===== PAGE EXCERPT =====

If you are unprepared to argue a motion, it shows. This was the take away that a significant number of my Seattle University law students noted in their reports on watching motions arguments in both state and federal court. I require that my Comprehensive Pretrial students attend a motion hearing and then write a report about what they observed. While they are free to write about whatever takes their fancy, this semester’s predominant theme was the importance of being prepared. Motion preparation is discussed at length in Pretrial Advocacy: Planning, Analysisand Strategy, 4th Edition.
Below are some excerpts from their reports which drive home the point that a lack of preparation is apparent to not only the court but onlookers.
Pierce County Superior Court Civil and
Criminal Motion Calendar – Student C. B.
Criminal Motion Calendar – Student C. B.
C. B. attended a motion calendar for both civil and criminal matters, and he observed:
“I learned that it is obvious if you are not prepared to be before the court. A few attorneys stumbled through folders while the court patiently waited for them to find what they were looking for. I was surprised at how many times I heard things like, “Well, I just received a copy of the document a few days ago and so I haven’t exactly had time to look it over.” I can’t tell if this goes to a lack of preparation, or the reality of the profession (or maybe both).”
United States District Court – Student N. D.
Student N.D. observed a motion for declaratory judgment concerning whether the case should be heard in federal or state court. One of the lessons that N. D. took away from the experience was the following:
“. . . if I ever plan on arguing a motion I need to be fully prepared and have a complete understanding of my case and all of its intricacies. If you are unable to answer certain questions about your case, it will downgrade the argument you are presenting even if it is on a completely different matter within the case.”

=====

WORK INSTRUCTION 1: Return the passage of the motion-preparation post from "C. B. attended" to "Student N. D.", copied word for word.
WORK INSTRUCTION 2: In the motion-preparation post, why does Student N. D. say an attorney must fully understand the case and all of its intricacies before arguing a motion?

===== SOURCE MATERIAL =====

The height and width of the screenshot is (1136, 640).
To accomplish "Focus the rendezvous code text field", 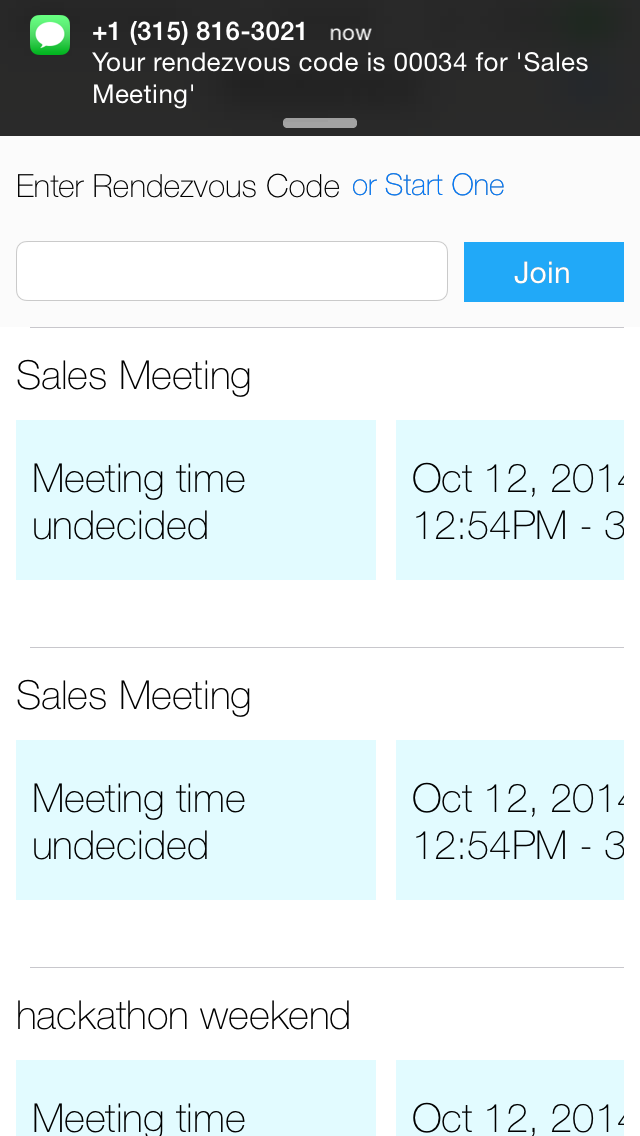I will click(232, 271).
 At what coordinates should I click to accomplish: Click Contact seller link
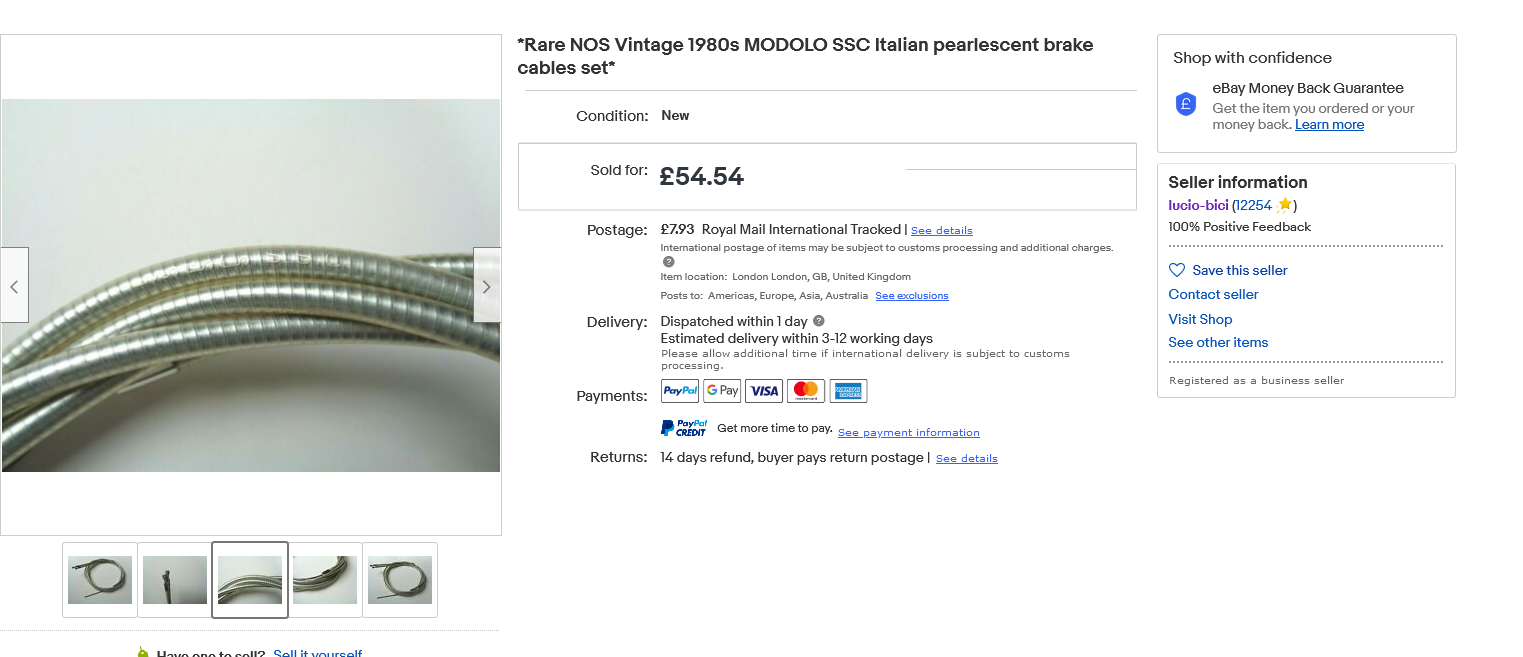[1213, 294]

=====

RESPONSE BOX 1:
C. B. attended a motion calendar for both civil and criminal matters, and he observed:
“I learned that it is obvious if you are not prepared to be before the court. A few attorneys stumbled through folders while the court patiently waited for them to find what they were looking for. I was surprised at how many times I heard things like, “Well, I just received a copy of the document a few days ago and so I haven’t exactly had time to look it over.” I can’t tell if this goes to a lack of preparation, or the reality of the profession (or maybe both).”
United States District Court – Student N. D.

RESPONSE BOX 2: N. D. says that being unable to answer certain questions about your case will downgrade the argument you are presenting. This holds even if the motion concerns a completely different matter within the case.